Наука умеет много гитик

Наука умеет много гитик

Искусство – это эмоции, передача эмоционального восприятия. Но если эти эмоции никто не разделяет – кому нужен художник?
Ксения Болоболова, класс «Колледж», монреальская школа «Грамота»

Много лет назад, когда в распорядке дня российского школьника компьютерные игры только набирали вес и значимость, кто-то умный разбил их на две группы: «бродилки» и «стрелялки». Зависит от того, за что очки начисляют: добираетесь вы сквозь ряд препятствий до конечного пункта или разбиваете противника, ведя виртуальную битву.Их можно совместить: двигаетесь к цели, а заодно постреливаете. Можно несколько видоизменить: двигаетесь к цели безоружным, но по дороге все-таки деретесь. Можно усложнить: двигаетесь и постреливаете в поисках сокровища, а по ходу дела демонстрируете либо свои логические способности, либо исключительную реакцию, либо навязанный авторами моральный облик, ограничивающий ваш modus operandi.
····················
Список задач:
**a.** Перепишите из фрагмента документа всё, начиная со слов «Много лет назад, когда» и вплоть до слов «ваш modus operandi.».
**b.** На какие две группы, согласно фрагменту документа, когда-то разбили компьютерные игры?
**c.** Переведите на английский язык предложение из фрагмента документа: «Искусство – это эмоции, передача эмоционального восприятия».
····················
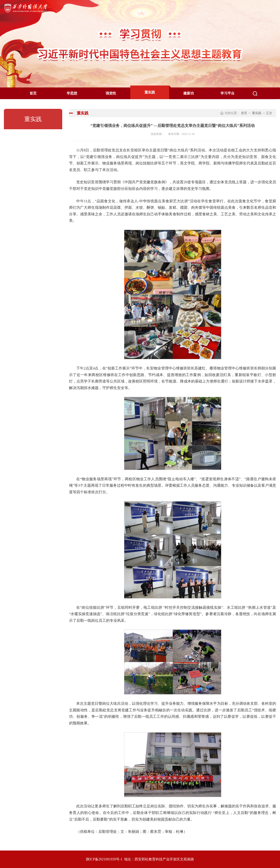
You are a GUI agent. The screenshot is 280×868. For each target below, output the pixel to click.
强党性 (111, 93)
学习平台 (227, 93)
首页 (33, 93)
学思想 (72, 93)
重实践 (150, 92)
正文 (269, 113)
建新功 (188, 93)
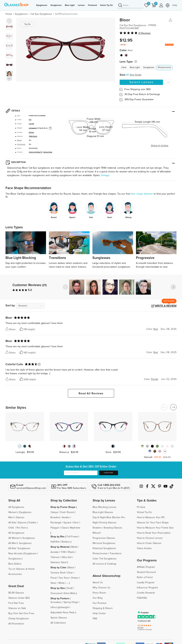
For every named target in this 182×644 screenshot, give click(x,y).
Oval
····················
Ответы:
**a.**
Много лет назад, когда в распорядке дня российского школьника компьютерные игры только набирали вес и значимость, кто-то умный разбил их на две группы: «бродилки» и «стрелялки». Зависит от того, за что очки начисляют: добираетесь вы сквозь ряд препятствий до конечного пункта или разбиваете противника, ведя виртуальную битву.Их можно совместить: двигаетесь к цели, а заодно постреливаете. Можно несколько видоизменить: двигаетесь к цели безоружным, но по дороге все-таки деретесь. Можно усложнить: двигаетесь и постреливаете в поисках сокровища, а по ходу дела демонстрируете либо свои логические способности, либо исключительную реакцию, либо навязанный авторами моральный облик, ограничивающий ваш modus operandi.

**b.** На «бродилки» и «стрелялки».

**c.** Art is emotion, the conveying of emotional perception.